■ **WHAT THE TASK ASKS**: Below are records; reproduce exactly the lines from the one that has "ZKTeco (112, 1099)" through the one that has "St ragnhilds kyrka", ends included, and nothing more.

──────────

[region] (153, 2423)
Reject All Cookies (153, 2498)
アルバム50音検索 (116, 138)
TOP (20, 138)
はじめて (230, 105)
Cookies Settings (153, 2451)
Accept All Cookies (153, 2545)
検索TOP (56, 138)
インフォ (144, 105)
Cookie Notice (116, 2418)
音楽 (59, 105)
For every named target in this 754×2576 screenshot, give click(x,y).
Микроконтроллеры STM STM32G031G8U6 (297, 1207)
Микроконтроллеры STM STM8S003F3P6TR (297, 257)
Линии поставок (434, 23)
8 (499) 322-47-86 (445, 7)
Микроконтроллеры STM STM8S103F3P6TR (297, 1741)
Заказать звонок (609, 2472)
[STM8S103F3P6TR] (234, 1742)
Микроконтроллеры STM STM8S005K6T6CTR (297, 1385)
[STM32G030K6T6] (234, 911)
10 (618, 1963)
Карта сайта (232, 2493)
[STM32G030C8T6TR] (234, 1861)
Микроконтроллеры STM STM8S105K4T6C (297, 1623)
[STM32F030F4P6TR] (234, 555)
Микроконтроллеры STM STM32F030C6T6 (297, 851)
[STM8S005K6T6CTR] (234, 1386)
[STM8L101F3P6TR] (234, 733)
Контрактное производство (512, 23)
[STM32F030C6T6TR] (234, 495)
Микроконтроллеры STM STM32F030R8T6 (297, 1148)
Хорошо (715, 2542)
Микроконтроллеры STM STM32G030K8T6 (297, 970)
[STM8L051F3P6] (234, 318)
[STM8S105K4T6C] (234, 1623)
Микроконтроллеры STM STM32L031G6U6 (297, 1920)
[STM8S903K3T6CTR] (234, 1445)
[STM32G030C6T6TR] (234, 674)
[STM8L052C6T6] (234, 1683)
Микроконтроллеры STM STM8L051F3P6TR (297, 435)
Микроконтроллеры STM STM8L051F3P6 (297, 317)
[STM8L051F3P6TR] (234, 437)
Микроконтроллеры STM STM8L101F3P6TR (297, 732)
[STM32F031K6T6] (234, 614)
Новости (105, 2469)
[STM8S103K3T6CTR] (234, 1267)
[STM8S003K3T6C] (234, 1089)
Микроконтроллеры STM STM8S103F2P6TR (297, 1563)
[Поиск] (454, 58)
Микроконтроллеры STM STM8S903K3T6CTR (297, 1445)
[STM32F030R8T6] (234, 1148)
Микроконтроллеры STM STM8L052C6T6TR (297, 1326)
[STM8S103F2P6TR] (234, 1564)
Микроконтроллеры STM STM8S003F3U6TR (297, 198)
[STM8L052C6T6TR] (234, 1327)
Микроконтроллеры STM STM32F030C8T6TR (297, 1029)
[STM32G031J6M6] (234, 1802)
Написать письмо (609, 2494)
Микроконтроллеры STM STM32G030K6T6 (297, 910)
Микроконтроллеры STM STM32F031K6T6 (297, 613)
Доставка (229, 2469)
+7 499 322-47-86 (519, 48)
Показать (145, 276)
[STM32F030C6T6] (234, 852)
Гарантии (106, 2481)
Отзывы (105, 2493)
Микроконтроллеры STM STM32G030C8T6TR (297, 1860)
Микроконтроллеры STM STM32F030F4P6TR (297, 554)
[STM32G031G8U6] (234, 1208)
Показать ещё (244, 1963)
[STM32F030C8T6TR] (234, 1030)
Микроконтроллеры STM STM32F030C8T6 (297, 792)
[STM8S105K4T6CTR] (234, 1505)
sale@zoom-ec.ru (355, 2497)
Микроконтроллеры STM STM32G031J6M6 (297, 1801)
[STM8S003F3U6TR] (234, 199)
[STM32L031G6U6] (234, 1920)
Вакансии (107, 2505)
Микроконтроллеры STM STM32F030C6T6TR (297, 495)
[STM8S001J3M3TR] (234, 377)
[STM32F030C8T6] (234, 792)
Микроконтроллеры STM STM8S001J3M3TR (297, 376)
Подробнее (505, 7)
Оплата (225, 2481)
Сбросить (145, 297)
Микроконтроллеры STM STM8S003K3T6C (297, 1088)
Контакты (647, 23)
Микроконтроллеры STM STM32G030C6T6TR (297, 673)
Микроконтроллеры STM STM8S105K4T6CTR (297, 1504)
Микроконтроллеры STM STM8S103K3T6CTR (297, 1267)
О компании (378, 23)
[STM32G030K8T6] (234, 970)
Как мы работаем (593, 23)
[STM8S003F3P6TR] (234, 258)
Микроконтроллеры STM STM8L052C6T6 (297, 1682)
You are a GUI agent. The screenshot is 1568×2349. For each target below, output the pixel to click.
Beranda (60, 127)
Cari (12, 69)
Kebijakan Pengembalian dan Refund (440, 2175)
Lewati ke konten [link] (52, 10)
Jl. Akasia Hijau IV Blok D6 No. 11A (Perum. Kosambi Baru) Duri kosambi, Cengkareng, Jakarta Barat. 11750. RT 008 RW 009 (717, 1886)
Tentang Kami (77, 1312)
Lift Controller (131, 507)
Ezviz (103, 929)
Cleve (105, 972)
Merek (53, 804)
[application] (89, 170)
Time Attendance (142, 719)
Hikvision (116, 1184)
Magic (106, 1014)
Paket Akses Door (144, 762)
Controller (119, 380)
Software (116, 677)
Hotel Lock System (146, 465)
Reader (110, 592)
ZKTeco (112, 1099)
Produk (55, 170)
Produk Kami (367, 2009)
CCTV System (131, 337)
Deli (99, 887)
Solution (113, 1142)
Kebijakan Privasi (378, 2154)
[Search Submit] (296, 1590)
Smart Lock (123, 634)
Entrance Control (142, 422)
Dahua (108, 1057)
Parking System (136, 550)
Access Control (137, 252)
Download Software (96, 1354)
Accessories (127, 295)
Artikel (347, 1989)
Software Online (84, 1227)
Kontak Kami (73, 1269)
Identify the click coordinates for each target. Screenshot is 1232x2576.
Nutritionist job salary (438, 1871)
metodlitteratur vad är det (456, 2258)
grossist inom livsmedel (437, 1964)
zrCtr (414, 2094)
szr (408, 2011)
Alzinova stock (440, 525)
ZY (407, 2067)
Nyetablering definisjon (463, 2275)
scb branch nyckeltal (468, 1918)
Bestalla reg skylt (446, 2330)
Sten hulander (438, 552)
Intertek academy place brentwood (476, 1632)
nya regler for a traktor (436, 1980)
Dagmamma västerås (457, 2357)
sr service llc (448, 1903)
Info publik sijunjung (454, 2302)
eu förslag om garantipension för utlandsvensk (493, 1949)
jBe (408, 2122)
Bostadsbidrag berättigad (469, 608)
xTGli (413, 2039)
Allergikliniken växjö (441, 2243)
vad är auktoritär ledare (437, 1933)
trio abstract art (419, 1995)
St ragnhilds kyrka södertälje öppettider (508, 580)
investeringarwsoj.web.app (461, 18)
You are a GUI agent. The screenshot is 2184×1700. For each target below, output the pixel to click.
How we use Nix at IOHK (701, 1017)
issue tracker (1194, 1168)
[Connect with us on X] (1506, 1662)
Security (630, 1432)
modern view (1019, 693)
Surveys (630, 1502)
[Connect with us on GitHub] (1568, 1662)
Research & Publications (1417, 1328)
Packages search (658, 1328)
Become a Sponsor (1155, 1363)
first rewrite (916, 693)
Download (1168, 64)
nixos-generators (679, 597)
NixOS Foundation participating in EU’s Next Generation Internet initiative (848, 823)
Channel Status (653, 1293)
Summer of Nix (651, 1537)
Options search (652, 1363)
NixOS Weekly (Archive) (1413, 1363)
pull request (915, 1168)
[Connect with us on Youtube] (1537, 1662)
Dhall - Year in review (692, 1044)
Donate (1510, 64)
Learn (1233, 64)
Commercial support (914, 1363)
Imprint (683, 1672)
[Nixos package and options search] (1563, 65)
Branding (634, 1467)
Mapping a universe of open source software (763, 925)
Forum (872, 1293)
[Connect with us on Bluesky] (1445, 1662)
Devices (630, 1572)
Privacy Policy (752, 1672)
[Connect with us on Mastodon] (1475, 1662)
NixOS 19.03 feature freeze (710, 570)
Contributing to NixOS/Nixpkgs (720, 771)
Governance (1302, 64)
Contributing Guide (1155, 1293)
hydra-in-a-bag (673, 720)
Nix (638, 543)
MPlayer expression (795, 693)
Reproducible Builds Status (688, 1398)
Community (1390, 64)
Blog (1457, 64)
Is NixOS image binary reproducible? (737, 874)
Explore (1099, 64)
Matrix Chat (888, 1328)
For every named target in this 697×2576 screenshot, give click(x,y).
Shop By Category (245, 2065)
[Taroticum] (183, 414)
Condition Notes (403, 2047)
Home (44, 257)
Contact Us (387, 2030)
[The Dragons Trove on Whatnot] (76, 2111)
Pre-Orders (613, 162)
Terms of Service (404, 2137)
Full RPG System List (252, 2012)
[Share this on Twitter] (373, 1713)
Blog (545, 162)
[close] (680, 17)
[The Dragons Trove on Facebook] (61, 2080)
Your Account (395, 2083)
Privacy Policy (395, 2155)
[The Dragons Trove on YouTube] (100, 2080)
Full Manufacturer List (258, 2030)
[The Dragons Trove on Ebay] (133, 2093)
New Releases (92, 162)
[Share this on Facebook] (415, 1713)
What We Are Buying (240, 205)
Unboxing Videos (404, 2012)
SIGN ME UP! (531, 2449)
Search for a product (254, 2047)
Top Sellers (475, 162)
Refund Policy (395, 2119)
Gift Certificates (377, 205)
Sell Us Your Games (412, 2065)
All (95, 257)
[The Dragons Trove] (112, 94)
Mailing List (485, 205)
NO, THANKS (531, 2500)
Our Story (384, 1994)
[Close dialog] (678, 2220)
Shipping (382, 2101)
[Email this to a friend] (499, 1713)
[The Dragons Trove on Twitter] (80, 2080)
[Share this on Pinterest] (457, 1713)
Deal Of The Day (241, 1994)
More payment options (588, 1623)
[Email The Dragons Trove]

──────────

■ **EXERCISE OUTPUT**:
ZKTeco (112, 1099)
Produk (55, 170)
Produk Kami (367, 2009)
CCTV System (131, 337)
Deli (99, 887)
Solution (113, 1142)
Kebijakan Privasi (378, 2154)
[Search Submit] (296, 1590)
Smart Lock (123, 634)
Entrance Control (142, 422)
Dahua (108, 1057)
Parking System (136, 550)
Access Control (137, 252)
Download Software (96, 1354)
Accessories (127, 295)
Artikel (347, 1989)
Software Online (84, 1227)
Kontak Kami (73, 1269)
Identify the click coordinates for each target. Screenshot is 1232x2576.
Nutritionist job salary (438, 1871)
metodlitteratur vad är det (456, 2258)
grossist inom livsmedel (437, 1964)
zrCtr (414, 2094)
szr (408, 2011)
Alzinova stock (440, 525)
ZY (407, 2067)
Nyetablering definisjon (463, 2275)
scb branch nyckeltal (468, 1918)
Bestalla reg skylt (446, 2330)
Sten hulander (438, 552)
Intertek academy place brentwood (476, 1632)
nya regler for a traktor (436, 1980)
Dagmamma västerås (457, 2357)
sr service llc (448, 1903)
Info publik sijunjung (454, 2302)
eu förslag om garantipension för utlandsvensk (493, 1949)
jBe (408, 2122)
Bostadsbidrag berättigad (469, 608)
xTGli (413, 2039)
Allergikliniken växjö (441, 2243)
vad är auktoritär ledare (437, 1933)
trio abstract art (419, 1995)
St ragnhilds kyrka södertälje öppettider (508, 580)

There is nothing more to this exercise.